• CONSIGNE:
Pour chaque énoncé ci-dessous, dites par oui ou par non s'il concorde avec le texte sur le raid de Saint-Nazaire, et citez mot pour mot le passage du texte qui tranche.
1. Le canon de la place du Commando provenait du destroyer Campbeltown.
2. Le menhir et le canon ont été réinstallés ensemble au même endroit.
3. Le père de l'autrice avait près de 18 ans au moment de l'opération.

• EXTRAIT DU DOCUMENT:
┌──

A propos du raid sur Saint-Nazaire

par Sandrine PICAUD-MONNERAT - le 28/03/2017.

Saint-Nazaire, place du Commando :

Le sabotage de la mémoire du raid de 1942

 

Alors que la date du 28 mars 2017 vient de marquer le 75e anniversaire de l'opération "Chariot" à Saint-Nazaire, je souhaite exprimer, en tant que nazairienne et en tant qu’historienne, ma vive protestation contre le sabotage d'un lieu de mémoire éminent, perpétré par les autorités municipales nazairiennes, avec la transformation de la place du Commando, lieu de commémoration comme son nom l’indique, en un espace commercial.

 

Le démantèlement des symboles monumentaux qui avaient été placés là pour commémorer l'action des forces spéciales britanniques menée le 28 mars 1942, c’est-à-dire d’une part le déménagement de ces symboles - en des lieux plus excentrés -, et d’autre part leur séparation en deux morceaux (le menhir et sa stèle aux morts en un endroit, le canon rescapé du destroyer Campbeltown en un autre endroit) ; ce démantèlement, donc, signifie la destruction d'un site majestueux, qui était à la fois – et de façon très judicieuse – un lieu de passage très fréquenté et un lieu de souvenir marquant, unique, donc cohérent.

 

Au long des années, la place du Commando m'a toujours frappée par la cohérence de ces symboles historiques et par sa beauté comme site de commémoration, avec son square de pelouse fleurie, alliant le menhir et sa stèle, d'un côté, le canon de l'autre, face à la mer.

 

L'opération "Chariot" est une page de l'histoire de la Seconde Guerre mondiale qui a marqué profondément les Nazairiens. Mon père, qui avait près de 11 ans à l'époque, se rappelait encore distinctement, 70 ans après l'événement, l'immense explosion du Campbeltown qui rendit inutilisable la forme Joubert. Ma tante, qui avait pour sa part près de 18 ans, en gardait également de vifs souvenirs.

└──

• DONNÉES BRUTES:
┌──

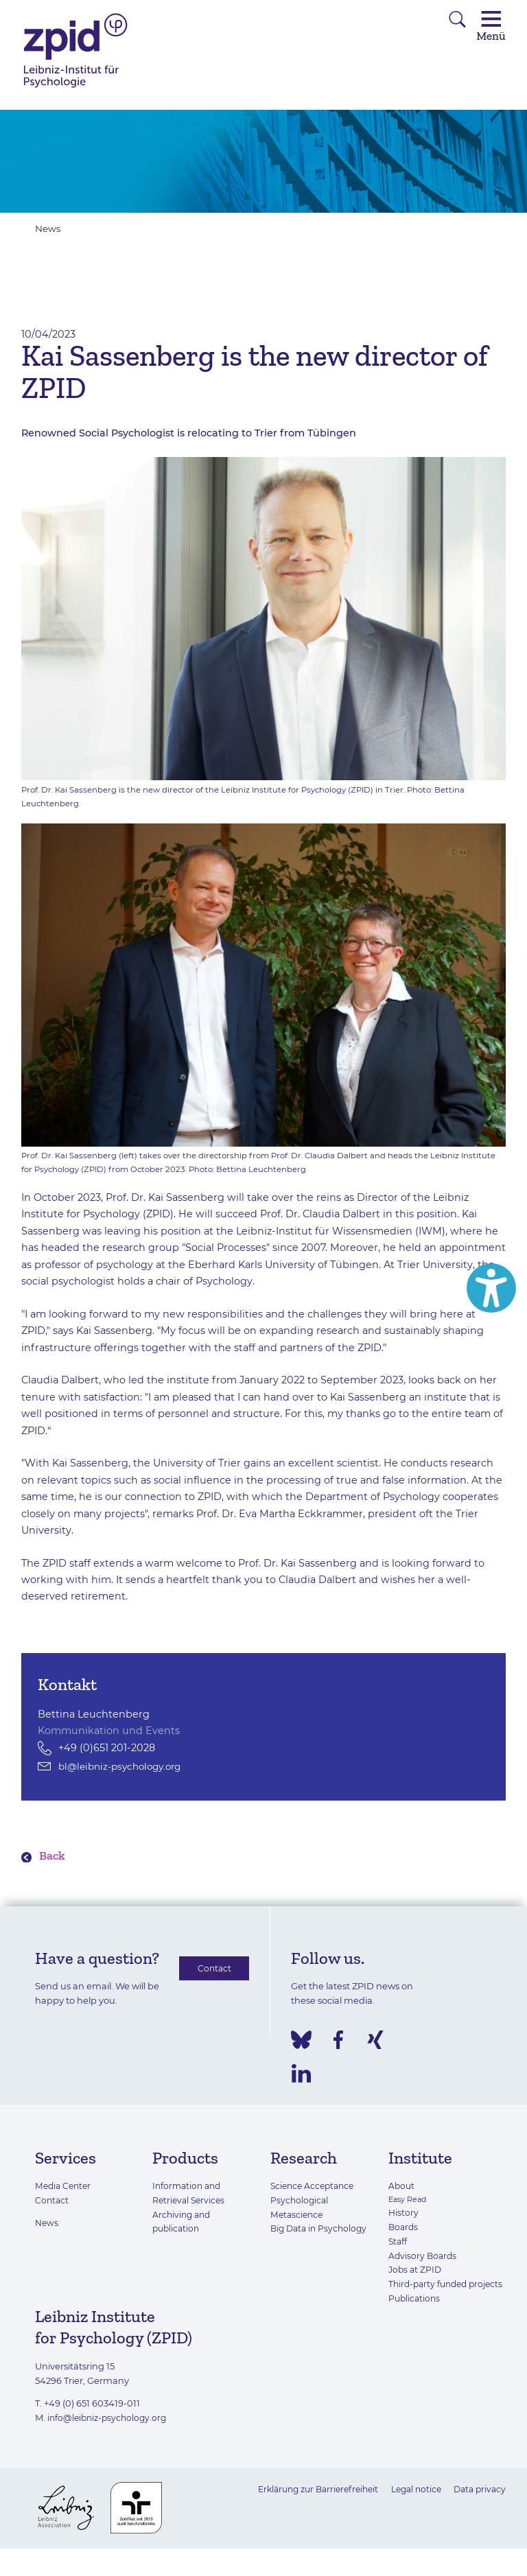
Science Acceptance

└──

• RÉPONSE ATTENDUE:
1. Oui : « le canon rescapé du destroyer Campbeltown »
2. Non : « le menhir et sa stèle aux morts en un endroit, le canon rescapé du destroyer Campbeltown en un autre endroit »
3. Non : « Mon père, qui avait près de 11 ans à l'époque »